§ **Task to complete**
Switch every "screenshot" in the lines below to "screen capture" and keep everything else the same. Leave the pictures out of your answer.

§ **Exercise inputs**
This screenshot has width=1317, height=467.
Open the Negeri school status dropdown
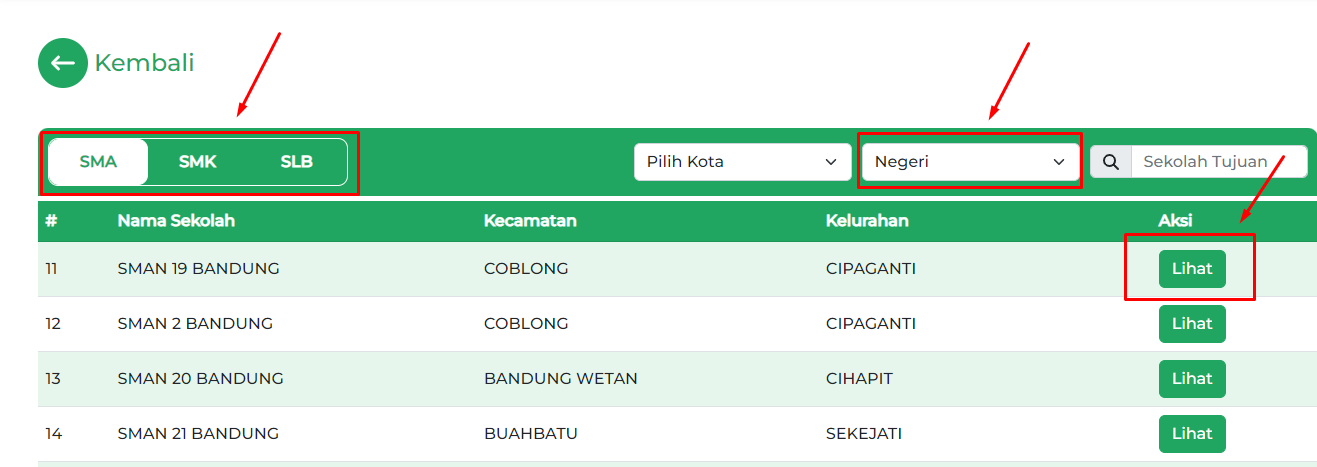[x=960, y=162]
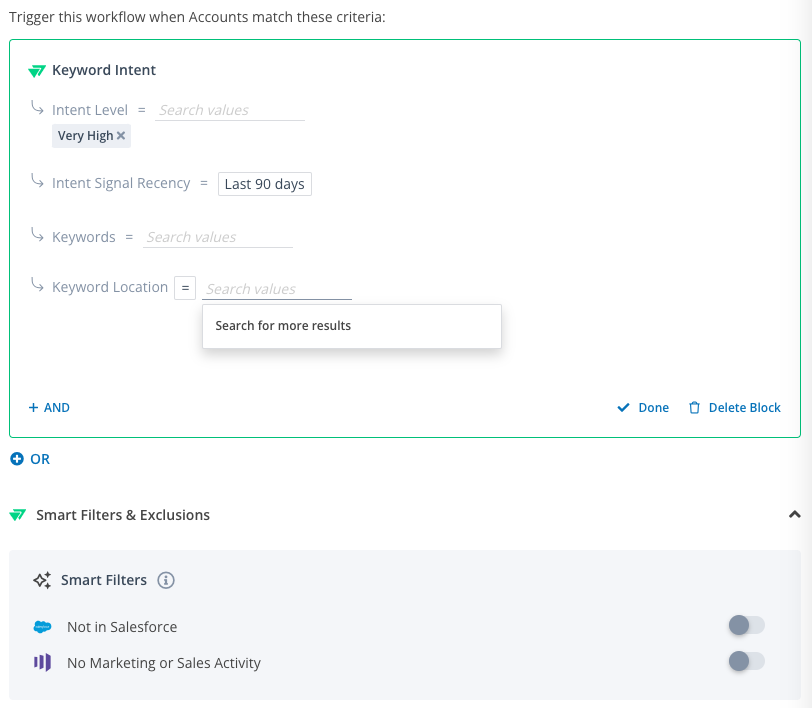Open the Last 90 days recency dropdown
Image resolution: width=812 pixels, height=708 pixels.
(x=265, y=184)
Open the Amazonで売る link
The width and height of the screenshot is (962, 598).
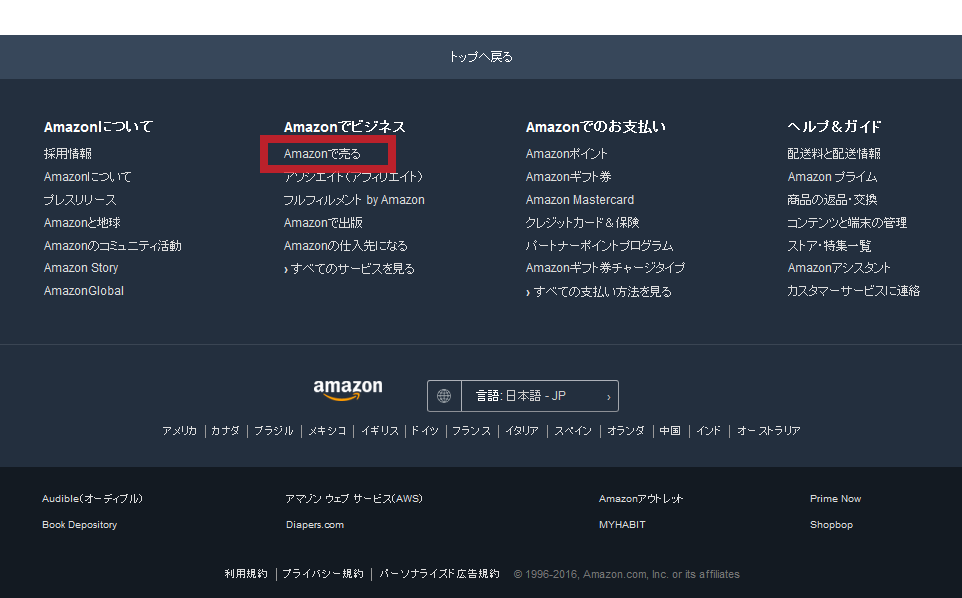[x=322, y=154]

§ **The output**
This screen capture has width=1317, height=467.
Open the Negeri school status dropdown
[x=960, y=162]
Open the Last 90 days recency dropdown
Image resolution: width=812 pixels, height=708 pixels.
(x=265, y=184)
Open the Amazonで売る link
The width and height of the screen capture is (962, 598).
[x=322, y=154]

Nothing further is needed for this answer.